**WORK TASK:** Reproduce the data below in full and exclude every picture.

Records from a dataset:
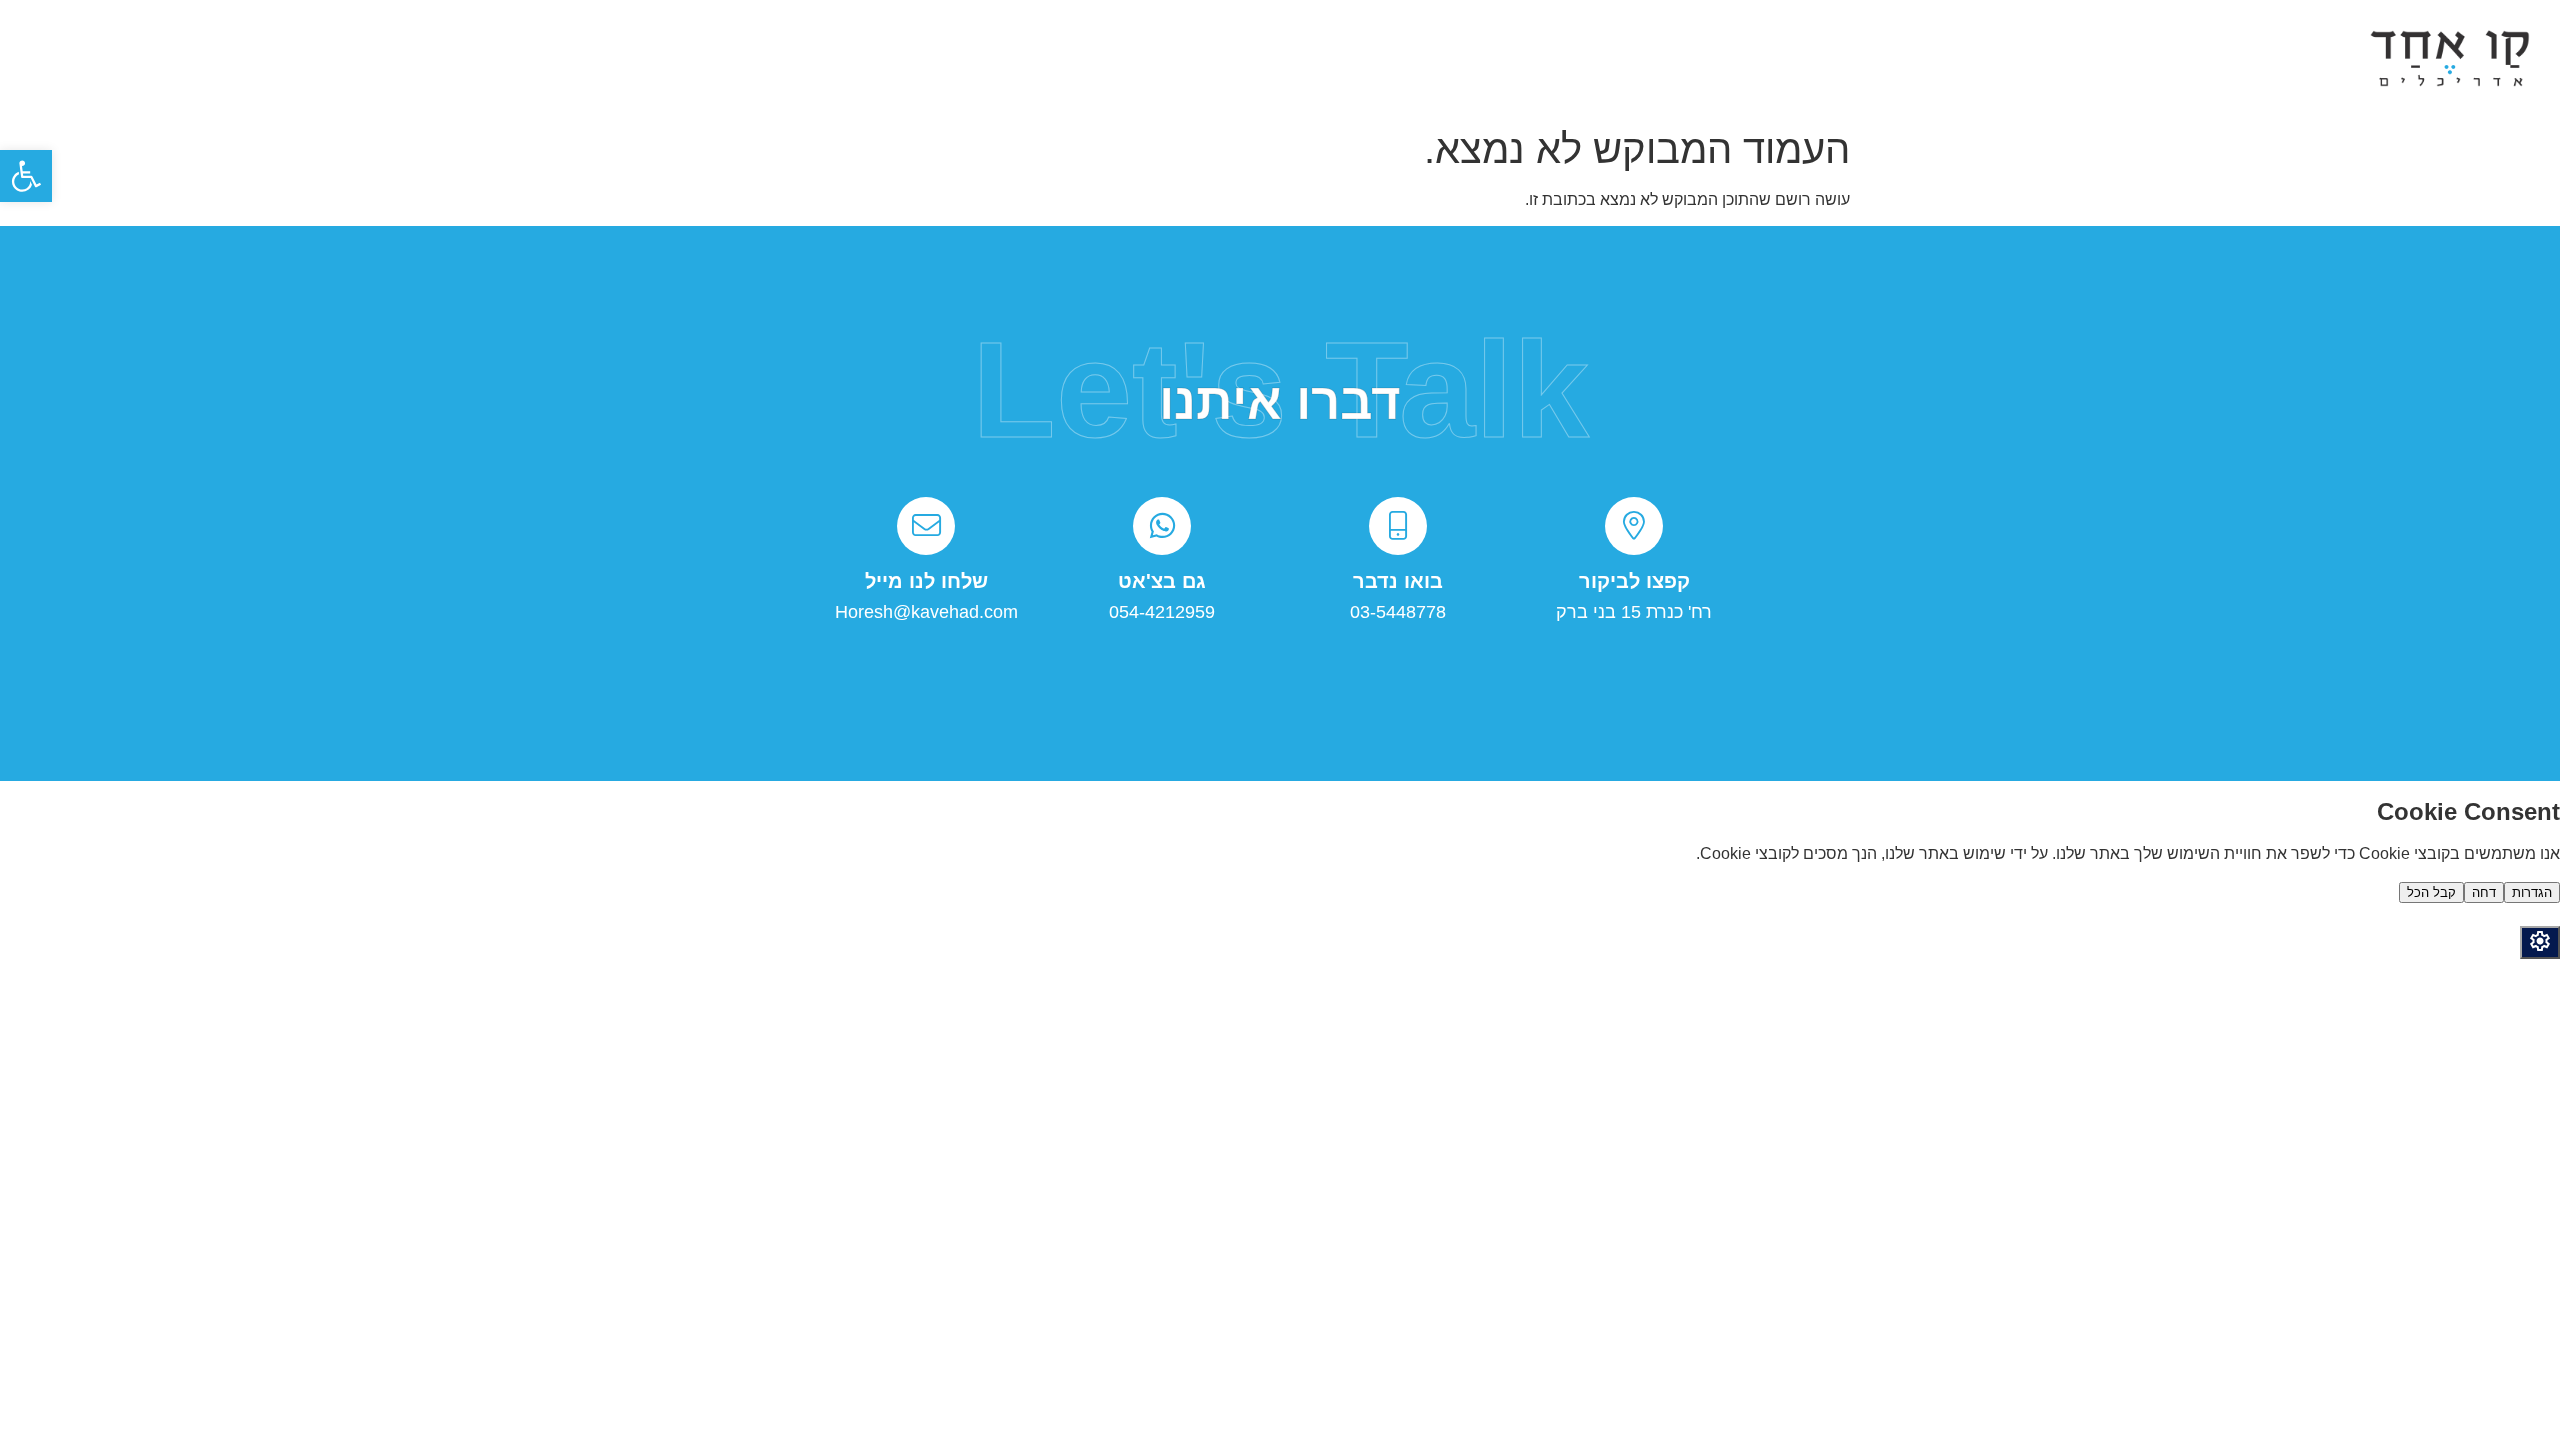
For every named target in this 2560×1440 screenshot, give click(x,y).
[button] (26, 176)
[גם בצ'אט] (1162, 526)
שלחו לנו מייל (926, 581)
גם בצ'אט (1162, 581)
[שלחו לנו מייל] (926, 526)
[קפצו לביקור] (1634, 526)
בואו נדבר (1398, 581)
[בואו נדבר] (1398, 526)
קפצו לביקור (1634, 581)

**RESULT FOR THIS EXERCISE:**
For every named target in this 2560×1440 screenshot, give click(x,y).
[button] (26, 176)
[גם בצ'אט] (1162, 526)
שלחו לנו מייל (926, 581)
גם בצ'אט (1162, 581)
[שלחו לנו מייל] (926, 526)
[קפצו לביקור] (1634, 526)
בואו נדבר (1398, 581)
[בואו נדבר] (1398, 526)
קפצו לביקור (1634, 581)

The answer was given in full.